--- Assignment ---
Please state how old DS is, according to the forum thread.

--- Excerpt provided ---

LoveFridaynight · 14/04/2025 14:38

The problem is DS isn't a baby, he's 4, although his development is closer to 18 months to 2 years. He's in school (mainstream) for 2: hours a day and that's why we need someone to be at home.
I'm looking at evening work but there's not much around.

OP posts:
Savingadime · 14/04/2025 15:57

LoveFridaynight · 14/04/2025 14:38

The problem is DS isn't a baby, he's 4, although his development is closer to 18 months to 2 years. He's in school (mainstream) for 2: hours a day and that's why we need someone to be at home.
I'm looking at evening work but there's not much around.

Why are you looking for evening work? If your DH doesn’t appreciate your role as primary care giver for your child, what makes you think working as both SAHM in the day and then having an evening job will make you feel more valued?!

You need to sit down and have a serious conversation about whether you get a nanny for your child and you go back to work full time or whether he accepts and values you for what you bring to the family. Crucially, he needs to also accepts his role as a parent! Anything less than this and you’ll go around circles until you’ve had enough.

Loopytiles · 14/04/2025 16:04

Sorry about your mum.

What your H did (trying to wake you up) and said was nasty.

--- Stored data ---

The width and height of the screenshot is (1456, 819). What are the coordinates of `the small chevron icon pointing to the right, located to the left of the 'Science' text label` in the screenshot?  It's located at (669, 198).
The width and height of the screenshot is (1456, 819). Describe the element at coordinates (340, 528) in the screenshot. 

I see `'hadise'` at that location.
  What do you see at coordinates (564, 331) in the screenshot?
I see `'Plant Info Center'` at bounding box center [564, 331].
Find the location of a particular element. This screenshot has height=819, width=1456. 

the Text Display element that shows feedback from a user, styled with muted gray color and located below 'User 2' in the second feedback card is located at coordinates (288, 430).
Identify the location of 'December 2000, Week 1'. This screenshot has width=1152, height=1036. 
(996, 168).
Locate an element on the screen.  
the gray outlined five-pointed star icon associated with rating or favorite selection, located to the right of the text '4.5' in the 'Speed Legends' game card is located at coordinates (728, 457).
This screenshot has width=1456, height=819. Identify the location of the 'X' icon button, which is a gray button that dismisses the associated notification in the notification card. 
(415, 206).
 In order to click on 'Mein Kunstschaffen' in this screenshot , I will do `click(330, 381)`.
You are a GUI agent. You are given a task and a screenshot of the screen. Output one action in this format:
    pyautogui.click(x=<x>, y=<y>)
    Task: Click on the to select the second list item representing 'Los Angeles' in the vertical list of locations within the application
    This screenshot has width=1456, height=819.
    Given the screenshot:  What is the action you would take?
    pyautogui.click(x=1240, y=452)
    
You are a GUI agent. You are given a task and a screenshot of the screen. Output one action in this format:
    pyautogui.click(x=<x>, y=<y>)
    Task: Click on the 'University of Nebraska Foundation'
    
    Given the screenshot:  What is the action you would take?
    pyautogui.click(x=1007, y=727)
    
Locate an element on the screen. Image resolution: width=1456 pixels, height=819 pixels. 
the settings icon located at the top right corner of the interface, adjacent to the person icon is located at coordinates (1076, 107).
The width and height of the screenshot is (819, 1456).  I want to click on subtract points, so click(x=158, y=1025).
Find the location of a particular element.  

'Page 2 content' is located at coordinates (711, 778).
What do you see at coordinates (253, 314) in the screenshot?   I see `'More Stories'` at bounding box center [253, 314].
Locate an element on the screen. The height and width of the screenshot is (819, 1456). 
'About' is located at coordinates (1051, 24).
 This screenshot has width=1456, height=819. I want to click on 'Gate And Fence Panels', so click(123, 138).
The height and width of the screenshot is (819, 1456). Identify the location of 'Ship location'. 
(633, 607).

--- Written answer ---
DS is 4.